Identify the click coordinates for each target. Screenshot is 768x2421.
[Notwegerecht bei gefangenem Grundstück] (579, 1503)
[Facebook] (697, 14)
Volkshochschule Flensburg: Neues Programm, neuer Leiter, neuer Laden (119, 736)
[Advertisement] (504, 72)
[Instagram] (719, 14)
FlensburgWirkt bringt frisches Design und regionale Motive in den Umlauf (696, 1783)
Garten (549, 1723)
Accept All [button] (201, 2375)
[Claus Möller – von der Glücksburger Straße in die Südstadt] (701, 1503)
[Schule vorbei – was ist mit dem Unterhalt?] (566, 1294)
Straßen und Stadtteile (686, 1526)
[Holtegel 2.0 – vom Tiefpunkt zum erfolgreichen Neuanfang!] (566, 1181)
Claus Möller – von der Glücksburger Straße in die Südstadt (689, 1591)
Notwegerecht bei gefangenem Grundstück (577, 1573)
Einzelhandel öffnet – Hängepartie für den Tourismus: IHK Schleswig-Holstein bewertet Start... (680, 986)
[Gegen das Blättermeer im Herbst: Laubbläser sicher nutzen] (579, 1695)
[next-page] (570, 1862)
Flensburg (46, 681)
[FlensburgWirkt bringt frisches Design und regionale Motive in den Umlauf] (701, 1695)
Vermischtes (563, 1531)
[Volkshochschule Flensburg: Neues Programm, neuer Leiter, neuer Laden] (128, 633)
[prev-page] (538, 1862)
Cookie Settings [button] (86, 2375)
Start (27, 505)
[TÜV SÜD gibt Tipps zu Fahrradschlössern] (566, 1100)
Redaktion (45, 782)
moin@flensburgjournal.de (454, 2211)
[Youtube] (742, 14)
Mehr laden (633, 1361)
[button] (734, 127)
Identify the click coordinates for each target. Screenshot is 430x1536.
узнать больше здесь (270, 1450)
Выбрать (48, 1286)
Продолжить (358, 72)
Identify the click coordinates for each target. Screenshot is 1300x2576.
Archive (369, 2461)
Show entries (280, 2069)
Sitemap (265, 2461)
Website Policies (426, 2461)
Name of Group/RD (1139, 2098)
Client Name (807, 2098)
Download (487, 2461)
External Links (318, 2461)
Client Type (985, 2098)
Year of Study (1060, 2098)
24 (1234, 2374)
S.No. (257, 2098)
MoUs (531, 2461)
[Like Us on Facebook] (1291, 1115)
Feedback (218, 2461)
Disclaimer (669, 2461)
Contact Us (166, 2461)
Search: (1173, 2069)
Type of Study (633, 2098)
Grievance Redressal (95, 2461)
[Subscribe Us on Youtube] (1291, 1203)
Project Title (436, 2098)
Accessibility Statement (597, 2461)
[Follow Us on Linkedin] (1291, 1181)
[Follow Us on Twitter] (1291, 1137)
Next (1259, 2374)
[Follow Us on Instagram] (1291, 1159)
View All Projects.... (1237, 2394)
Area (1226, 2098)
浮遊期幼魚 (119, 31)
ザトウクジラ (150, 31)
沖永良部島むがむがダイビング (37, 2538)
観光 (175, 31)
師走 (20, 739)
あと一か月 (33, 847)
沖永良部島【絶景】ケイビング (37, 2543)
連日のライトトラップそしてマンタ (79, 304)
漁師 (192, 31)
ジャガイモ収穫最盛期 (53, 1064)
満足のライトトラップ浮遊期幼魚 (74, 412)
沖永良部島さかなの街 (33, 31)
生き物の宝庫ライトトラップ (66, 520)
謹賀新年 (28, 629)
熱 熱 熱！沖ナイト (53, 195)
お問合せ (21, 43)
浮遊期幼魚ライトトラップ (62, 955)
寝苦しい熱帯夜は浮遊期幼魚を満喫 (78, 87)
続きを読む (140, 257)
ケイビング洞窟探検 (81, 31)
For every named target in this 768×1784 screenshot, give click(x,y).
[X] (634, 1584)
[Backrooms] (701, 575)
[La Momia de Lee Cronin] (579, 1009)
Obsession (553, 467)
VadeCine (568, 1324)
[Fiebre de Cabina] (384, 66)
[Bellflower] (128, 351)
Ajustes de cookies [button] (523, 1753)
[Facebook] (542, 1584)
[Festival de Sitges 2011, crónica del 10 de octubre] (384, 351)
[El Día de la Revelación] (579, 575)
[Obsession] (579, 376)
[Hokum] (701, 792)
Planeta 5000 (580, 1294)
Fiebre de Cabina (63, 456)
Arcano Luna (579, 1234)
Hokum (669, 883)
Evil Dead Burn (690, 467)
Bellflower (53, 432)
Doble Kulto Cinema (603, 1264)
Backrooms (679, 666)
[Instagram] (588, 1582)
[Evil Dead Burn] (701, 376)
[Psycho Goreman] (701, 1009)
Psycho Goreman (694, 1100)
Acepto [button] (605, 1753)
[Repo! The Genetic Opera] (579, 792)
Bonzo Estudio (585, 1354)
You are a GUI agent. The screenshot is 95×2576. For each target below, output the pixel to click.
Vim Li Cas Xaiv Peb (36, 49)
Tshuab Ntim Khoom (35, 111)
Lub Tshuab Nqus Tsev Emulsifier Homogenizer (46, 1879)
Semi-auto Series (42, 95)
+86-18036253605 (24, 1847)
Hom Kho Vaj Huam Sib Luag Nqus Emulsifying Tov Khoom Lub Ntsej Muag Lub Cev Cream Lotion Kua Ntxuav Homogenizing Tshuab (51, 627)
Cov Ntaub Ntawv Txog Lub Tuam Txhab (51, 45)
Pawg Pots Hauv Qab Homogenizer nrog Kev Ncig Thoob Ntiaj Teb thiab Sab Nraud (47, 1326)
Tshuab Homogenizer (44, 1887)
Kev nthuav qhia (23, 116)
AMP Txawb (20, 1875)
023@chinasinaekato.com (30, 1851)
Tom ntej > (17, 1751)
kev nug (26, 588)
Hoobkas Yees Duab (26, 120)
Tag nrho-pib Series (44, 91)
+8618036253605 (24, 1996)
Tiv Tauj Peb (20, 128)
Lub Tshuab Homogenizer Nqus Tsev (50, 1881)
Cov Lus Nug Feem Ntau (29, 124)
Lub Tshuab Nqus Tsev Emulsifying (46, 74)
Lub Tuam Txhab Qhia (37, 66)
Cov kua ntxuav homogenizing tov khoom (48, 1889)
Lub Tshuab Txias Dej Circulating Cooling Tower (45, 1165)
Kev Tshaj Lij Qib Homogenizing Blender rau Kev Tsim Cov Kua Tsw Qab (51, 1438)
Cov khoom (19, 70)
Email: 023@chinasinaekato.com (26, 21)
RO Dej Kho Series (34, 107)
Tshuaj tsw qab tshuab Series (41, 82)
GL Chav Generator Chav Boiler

◆ ◆ ◆ ◆

What the task asks → Give back exactly the lines above, from the line containing "[X] (634, 1584)" through the line containing "[Facebook] (542, 1584)", with both end lines and nothing more.

Response for this exercise →
[X] (634, 1584)
[Backrooms] (701, 575)
[La Momia de Lee Cronin] (579, 1009)
Obsession (553, 467)
VadeCine (568, 1324)
[Fiebre de Cabina] (384, 66)
[Bellflower] (128, 351)
Ajustes de cookies [button] (523, 1753)
[Facebook] (542, 1584)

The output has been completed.